- _Set task 1_
From the passage on serial acquirers, extract the text from "Indeed, shareholders who" up to and including "to these transactions.'')".
- _Set task 2_
Answer these questions from the passage on serial acquirers:
(a) What term does it use for companies that make a lot of acquisitions?
(b) Where is James A. Fanto a professor?
(c) In what year did he conduct his study of mergers?

Indeed, shareholders who own stock in companies that make a lot of acquisitions -- serial acquirers -- should consider whether the deals are being cooked up by executives concerned about a slowdown in growth inside their operations. (Of course, shareholders who expect rising stock prices are not without guilt themselves. As James A. Fanto, a professor at Brooklyn Law School, wrote in a study of mergers he conducted in 2000, ''It is not too strong an expression to say that investors have become addicted to these transactions.'')

- _Data block_
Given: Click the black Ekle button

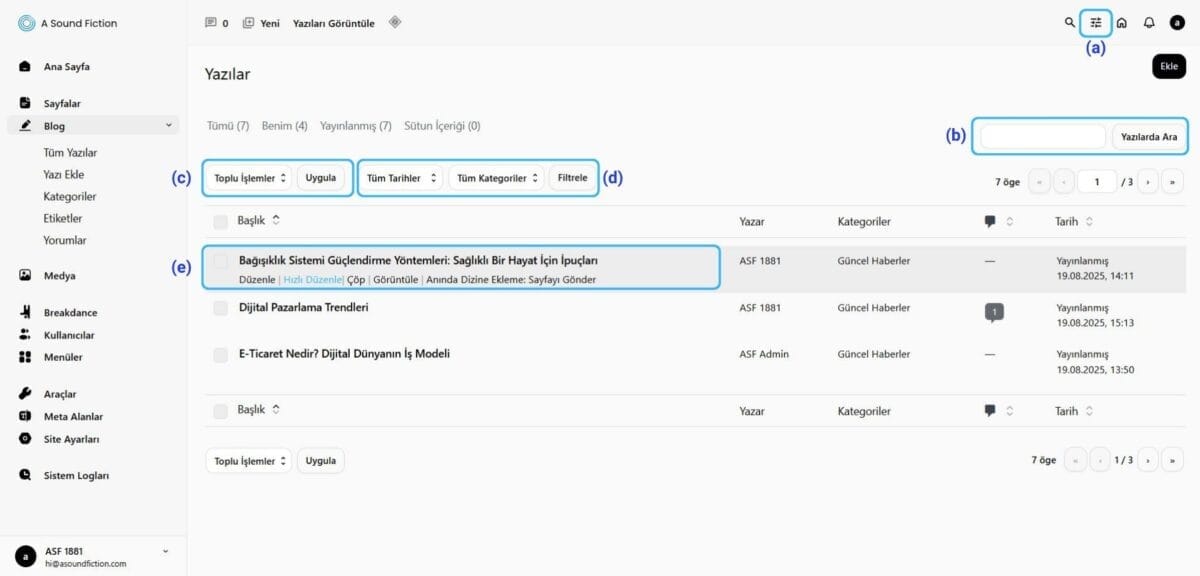Looking at the screenshot, I should pos(1168,66).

- _Output 1_
Indeed, shareholders who own stock in companies that make a lot of acquisitions -- serial acquirers -- should consider whether the deals are being cooked up by executives concerned about a slowdown in growth inside their operations. (Of course, shareholders who expect rising stock prices are not without guilt themselves. As James A. Fanto, a professor at Brooklyn Law School, wrote in a study of mergers he conducted in 2000, ''It is not too strong an expression to say that investors have become addicted to these transactions.'')

- _Output 2_
(a) Serial acquirers
(b) Brooklyn Law School
(c) 2000